The Electronic Municipal Market Access (EMMA) system, operated by the Municipal Securities Rulemaking Board (MSRB), serves as the official source for municipal securities disclosures and related financial data in the United States. EMMA provides free on-line access to centralized new issue municipal securities disclosure documents (known as official statements), on-going continuing disclosures for all municipal securities, escrow deposit agreements for advance refundings (i.e., refinancings) of outstanding bonds, real-time municipal bond trade price information, interest rates and auction results for municipal auction rate securities (the first free source for this kind of information on the auction rate securities market) and interest rate reset information for variable rate demand obligations, together with daily statistics on trading activity and investor education materials.

EMMA's disclosure collection operates in coordination with the MSRB's investor protection rules mandating that securities firms and banks selling municipal securities to customers provide them with complete disclosure of all important information about the investment.
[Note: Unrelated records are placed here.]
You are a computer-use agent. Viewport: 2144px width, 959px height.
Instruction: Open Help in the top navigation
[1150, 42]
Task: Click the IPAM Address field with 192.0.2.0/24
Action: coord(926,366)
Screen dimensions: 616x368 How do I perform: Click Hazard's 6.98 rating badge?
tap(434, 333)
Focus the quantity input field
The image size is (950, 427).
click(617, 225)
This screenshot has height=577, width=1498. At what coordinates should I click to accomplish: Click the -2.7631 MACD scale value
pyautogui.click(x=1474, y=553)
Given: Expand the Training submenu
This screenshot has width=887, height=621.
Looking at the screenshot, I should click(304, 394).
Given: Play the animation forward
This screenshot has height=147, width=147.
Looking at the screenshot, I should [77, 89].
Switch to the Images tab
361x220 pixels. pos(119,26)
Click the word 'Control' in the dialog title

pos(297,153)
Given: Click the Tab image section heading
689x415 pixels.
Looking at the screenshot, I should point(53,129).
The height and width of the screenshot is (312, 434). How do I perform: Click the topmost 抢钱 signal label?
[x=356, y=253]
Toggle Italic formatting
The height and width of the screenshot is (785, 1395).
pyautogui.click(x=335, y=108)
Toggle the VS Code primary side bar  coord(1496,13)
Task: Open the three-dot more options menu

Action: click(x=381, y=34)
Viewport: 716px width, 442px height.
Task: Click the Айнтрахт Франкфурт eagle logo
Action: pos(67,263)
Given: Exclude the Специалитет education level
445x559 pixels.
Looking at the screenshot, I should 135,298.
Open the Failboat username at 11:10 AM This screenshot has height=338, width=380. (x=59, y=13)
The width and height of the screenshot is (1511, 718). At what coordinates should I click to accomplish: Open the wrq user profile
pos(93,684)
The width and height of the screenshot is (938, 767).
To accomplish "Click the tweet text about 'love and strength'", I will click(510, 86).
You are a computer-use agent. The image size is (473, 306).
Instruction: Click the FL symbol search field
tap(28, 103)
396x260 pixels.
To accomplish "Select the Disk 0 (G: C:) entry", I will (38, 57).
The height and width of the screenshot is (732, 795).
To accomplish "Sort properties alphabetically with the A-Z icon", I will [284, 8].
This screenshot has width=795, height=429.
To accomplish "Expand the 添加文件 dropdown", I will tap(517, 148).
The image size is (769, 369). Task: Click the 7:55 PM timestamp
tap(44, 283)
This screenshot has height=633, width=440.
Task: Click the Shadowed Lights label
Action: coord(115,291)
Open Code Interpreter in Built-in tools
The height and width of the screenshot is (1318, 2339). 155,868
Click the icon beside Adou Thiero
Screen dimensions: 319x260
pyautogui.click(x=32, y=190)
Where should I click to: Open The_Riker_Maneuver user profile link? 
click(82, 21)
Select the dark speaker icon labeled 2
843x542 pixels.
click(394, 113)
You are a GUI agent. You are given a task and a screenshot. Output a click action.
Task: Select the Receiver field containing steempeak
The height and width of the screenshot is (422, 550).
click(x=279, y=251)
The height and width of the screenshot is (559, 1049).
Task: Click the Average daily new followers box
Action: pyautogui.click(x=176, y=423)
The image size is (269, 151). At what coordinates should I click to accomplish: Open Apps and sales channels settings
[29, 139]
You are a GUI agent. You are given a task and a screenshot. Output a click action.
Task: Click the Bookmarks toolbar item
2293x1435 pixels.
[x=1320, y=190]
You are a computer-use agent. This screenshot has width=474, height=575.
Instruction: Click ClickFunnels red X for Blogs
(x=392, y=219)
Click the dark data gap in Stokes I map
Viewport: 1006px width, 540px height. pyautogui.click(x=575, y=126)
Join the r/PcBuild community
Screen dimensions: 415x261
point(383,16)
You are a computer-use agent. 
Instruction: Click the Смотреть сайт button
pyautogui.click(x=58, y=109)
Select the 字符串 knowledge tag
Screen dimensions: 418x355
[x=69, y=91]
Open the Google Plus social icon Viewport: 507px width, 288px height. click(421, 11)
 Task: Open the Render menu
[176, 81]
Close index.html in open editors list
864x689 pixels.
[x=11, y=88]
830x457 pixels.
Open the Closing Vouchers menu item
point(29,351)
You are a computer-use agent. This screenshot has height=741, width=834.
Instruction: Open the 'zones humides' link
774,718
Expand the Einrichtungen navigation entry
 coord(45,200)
EMMA also is the central information utility through which municipal securities disclosures mandated by the Securities and Exchange Commission (SEC) through its Rule 15c2-12 are made freely available to the general public. The EMMA continuing disclosure service provides access to audited financial statements, default notices, taxability notices, notices of rating changes, and approximately 30 additional categories of financial and other updates relating to municipal securities. The MSRB and SEC continue to work toward expanding the types and timeliness of disclosures available through EMMA.

Public access to the integrated collection of primary market and secondary market disclosure provided through EMMA parallels the centralized disclosure currently available for securities offerings by public companies through the SEC's EDGAR system, although EMMA provides additional items of information beyond the base disclosures provided by EDGAR, such as trade prices, interest rates, market statistics and educational materials. The collection of disclosure documents available through EMMA for municipal securities is not identical to what is available through EDGAR for registered offerings of corporate or other securities since municipal securities and their state & local governmental issuers are afforded broad exemptions from most provisions of the federal securities laws (such as the Securities Act of 1933, the Securities Exchange Act of 1934 and the Investment Company Act of 1940) otherwise applicable to private-sector issuers of corporate and other types of securities.